BrowserUk has asked for the wisdom of the Perl Monks concerning the following question:

Why doesn't this do what I expected it to? I expected that it would match at the first transition between two none-alike characters -- in this case, the 'ab' pair.

($_ = 'aaab') =~ m[(.)([^\1])] and print "$1|$2"; a|a

Seems to be my day for missing the obvious?
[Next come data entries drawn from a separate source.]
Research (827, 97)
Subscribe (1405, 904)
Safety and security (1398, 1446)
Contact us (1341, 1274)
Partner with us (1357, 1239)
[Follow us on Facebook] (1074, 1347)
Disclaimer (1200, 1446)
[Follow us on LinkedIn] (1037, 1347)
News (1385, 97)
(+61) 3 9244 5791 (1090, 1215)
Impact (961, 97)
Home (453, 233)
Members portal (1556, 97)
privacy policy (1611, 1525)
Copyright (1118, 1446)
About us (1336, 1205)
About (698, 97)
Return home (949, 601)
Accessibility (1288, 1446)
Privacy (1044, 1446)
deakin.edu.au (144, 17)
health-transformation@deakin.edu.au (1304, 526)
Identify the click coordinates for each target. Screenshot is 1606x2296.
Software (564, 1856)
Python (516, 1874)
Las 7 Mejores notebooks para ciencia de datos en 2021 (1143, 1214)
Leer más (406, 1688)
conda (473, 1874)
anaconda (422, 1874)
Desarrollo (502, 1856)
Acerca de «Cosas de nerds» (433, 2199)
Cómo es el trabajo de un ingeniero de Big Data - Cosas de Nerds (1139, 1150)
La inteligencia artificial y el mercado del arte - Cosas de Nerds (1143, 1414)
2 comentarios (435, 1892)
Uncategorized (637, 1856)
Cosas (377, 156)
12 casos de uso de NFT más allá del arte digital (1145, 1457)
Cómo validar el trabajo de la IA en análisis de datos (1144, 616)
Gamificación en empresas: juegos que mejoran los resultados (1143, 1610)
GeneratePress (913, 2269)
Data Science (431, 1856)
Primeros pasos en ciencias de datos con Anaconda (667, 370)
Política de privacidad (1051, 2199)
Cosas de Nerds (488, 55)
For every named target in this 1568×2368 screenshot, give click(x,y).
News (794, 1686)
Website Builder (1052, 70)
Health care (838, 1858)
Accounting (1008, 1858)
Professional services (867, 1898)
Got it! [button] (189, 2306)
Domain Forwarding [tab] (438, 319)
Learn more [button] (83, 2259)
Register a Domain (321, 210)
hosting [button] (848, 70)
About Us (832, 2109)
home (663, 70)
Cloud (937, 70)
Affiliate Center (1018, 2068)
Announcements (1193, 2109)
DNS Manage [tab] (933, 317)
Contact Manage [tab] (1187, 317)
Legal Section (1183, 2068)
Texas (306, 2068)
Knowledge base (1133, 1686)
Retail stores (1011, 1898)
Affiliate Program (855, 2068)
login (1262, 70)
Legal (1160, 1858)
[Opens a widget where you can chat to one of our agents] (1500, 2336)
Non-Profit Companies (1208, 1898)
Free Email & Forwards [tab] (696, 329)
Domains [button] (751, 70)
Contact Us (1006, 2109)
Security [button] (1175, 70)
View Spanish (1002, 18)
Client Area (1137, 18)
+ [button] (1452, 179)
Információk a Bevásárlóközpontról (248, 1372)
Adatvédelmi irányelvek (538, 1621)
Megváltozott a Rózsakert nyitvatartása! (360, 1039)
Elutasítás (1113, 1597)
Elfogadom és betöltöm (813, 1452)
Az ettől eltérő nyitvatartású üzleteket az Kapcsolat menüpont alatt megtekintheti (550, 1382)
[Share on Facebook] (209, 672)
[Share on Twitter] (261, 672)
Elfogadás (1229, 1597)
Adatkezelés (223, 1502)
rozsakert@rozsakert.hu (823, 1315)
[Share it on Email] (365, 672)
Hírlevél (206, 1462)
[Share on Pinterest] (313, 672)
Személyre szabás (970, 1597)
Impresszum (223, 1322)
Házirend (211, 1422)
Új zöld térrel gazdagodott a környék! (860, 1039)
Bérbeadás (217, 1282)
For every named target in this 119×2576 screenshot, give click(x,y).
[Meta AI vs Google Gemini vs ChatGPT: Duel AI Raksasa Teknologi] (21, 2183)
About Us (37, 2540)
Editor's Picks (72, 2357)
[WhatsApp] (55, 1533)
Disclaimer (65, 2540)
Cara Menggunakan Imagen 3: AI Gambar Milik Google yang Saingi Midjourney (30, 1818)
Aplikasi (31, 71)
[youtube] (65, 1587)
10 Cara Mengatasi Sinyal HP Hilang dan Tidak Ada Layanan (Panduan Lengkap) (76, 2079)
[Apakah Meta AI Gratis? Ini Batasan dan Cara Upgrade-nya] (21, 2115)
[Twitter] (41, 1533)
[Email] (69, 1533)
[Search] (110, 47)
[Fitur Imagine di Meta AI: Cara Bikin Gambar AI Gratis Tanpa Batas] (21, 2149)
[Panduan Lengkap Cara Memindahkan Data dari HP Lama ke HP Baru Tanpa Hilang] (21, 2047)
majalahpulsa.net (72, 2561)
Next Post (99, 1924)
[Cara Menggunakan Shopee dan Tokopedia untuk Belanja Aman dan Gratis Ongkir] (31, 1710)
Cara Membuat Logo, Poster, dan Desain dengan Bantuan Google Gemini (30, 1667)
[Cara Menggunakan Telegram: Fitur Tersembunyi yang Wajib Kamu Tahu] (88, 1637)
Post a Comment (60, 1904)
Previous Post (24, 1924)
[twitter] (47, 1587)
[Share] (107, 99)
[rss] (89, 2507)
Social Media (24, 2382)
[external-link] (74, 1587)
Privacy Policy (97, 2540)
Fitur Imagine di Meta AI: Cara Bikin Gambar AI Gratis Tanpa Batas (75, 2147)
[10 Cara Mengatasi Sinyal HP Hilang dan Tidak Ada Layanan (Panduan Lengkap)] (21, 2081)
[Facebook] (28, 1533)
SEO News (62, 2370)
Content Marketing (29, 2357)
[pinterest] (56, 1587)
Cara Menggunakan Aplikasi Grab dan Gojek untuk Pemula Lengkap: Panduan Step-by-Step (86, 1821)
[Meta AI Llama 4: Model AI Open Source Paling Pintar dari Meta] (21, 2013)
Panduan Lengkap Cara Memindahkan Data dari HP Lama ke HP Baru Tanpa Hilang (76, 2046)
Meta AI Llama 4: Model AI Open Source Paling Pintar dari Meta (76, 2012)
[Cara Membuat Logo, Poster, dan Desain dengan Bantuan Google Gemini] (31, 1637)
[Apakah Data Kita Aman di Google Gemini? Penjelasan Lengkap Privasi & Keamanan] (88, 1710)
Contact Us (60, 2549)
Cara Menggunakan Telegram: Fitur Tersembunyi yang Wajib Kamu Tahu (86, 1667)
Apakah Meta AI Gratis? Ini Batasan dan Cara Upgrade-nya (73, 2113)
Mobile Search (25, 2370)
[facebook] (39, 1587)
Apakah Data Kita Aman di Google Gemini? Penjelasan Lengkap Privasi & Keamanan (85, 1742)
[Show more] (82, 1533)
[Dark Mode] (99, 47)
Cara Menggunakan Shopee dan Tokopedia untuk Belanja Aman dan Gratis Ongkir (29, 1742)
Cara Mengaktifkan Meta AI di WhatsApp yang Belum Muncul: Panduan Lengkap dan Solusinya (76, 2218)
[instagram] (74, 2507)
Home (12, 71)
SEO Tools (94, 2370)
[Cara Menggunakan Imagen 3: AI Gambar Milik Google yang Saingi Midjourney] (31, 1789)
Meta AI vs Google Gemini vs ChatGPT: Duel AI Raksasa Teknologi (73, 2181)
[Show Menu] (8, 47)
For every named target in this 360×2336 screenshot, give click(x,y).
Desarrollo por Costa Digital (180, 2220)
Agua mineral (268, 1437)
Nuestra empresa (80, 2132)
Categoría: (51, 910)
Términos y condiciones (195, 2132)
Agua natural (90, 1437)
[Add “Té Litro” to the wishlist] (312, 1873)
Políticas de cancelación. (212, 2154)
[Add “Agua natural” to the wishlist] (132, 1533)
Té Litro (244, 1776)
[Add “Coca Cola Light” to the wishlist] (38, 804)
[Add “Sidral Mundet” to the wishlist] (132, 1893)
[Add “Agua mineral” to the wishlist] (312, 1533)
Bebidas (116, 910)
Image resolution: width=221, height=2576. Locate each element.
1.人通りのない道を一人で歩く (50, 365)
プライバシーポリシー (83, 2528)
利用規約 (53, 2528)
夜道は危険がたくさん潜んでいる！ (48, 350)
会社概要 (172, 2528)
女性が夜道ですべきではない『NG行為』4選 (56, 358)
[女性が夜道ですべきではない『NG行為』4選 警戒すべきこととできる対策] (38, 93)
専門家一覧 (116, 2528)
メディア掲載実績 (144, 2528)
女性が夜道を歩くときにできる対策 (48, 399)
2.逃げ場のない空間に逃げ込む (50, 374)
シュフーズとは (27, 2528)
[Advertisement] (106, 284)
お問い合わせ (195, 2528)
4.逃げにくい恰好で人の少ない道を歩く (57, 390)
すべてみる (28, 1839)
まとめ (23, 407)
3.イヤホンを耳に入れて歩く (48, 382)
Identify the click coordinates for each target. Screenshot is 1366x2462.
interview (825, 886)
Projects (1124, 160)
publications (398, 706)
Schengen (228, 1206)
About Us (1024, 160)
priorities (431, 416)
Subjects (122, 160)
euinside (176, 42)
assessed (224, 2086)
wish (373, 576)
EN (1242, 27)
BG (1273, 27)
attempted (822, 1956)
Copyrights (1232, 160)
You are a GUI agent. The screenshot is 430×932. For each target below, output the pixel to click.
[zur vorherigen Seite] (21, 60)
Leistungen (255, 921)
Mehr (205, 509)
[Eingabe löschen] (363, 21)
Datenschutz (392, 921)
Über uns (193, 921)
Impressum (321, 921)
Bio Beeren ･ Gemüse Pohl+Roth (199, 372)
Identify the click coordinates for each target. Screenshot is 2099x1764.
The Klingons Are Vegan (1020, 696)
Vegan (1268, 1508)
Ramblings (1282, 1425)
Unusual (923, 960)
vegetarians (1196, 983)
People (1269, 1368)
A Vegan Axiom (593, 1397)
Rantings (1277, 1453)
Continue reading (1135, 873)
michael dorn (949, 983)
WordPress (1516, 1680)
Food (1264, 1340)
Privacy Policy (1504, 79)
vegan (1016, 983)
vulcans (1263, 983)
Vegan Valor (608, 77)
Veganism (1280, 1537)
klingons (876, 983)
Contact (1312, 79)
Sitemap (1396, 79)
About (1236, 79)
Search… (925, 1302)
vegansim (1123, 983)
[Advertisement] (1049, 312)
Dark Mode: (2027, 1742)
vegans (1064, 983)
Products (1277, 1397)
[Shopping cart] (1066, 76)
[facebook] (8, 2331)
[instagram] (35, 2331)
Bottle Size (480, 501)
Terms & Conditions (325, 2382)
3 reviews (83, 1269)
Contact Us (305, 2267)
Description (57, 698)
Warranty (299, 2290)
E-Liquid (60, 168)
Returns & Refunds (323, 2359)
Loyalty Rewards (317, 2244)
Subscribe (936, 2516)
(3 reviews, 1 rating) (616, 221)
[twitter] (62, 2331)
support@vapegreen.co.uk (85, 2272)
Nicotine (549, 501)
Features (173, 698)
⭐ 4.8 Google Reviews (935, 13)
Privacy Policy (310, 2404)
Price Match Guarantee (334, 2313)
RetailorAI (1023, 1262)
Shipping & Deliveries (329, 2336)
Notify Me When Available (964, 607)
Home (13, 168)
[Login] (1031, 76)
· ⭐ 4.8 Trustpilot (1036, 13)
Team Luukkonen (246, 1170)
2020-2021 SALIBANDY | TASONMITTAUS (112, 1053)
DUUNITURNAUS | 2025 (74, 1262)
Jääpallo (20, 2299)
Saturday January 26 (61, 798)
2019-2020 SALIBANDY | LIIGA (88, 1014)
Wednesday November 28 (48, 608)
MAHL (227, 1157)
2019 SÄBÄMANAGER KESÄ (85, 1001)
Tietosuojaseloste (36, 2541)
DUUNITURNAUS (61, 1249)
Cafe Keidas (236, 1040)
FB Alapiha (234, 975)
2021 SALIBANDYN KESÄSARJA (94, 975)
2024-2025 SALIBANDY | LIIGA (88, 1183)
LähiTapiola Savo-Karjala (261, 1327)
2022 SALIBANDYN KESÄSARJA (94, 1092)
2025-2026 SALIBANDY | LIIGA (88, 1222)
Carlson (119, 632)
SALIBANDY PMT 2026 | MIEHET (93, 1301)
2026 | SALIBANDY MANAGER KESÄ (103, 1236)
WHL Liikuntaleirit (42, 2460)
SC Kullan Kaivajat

Examine what is said, not who speaks.
"Efficiency is intelligent laziness." -David Dunham
"Think for yourself!" - Abigail

Replies are listed 'Best First'.
Re: Regex backreference problem.
by bart (Canon) on Oct 10, 2003 at 03:03 UTC
    Well uh... yes. Backreferences don't work, not as such, in a character class. the "\1" is interpreted as "\001", a chr(1). Try it:
    $_ = "a\001b"; m[(.)([^\1])] and print "$1|$2";
    
    |b
    
    Oops.

    There could be a way, but I'm not sure how, using the (?{...}) or (??{...}) constructs. I don't think I'd do it like that. Instead, I'd go for:

    $_ = 'aaab'; m[(.)(?!\1)(.)] and print "$1|$2";
    
    a|b
    

      Yes. I'd kinda worked that out, and the lookahead assertion works ok, but I was really asking why don't they work in character classes? I mean there ae plenty of other ways of denoting a character, even the non-printable ones:

      chr(0) => \cA, \01 \x01

      It seems a shame to have to use a lookahead assertion and (.) to ([^\1])... and I was wondering if there was any reason other than "that's the way it is"?


      Examine what is said, not who speaks.
      "Efficiency is intelligent laziness." -David Dunham
      "Think for yourself!" - Abigail

        Because character classes are determined when the regex is compiled (which is different than when the Perl statement that contains the regex is compiled). There is no regex 'node' for "character class that consists of these hard-coded characters plus the characters in this backreference". The only character class regex node type is "hard-coded list of characters" that was built when the regex was compiled (not after it ran part way and figured out what $1 might end up being).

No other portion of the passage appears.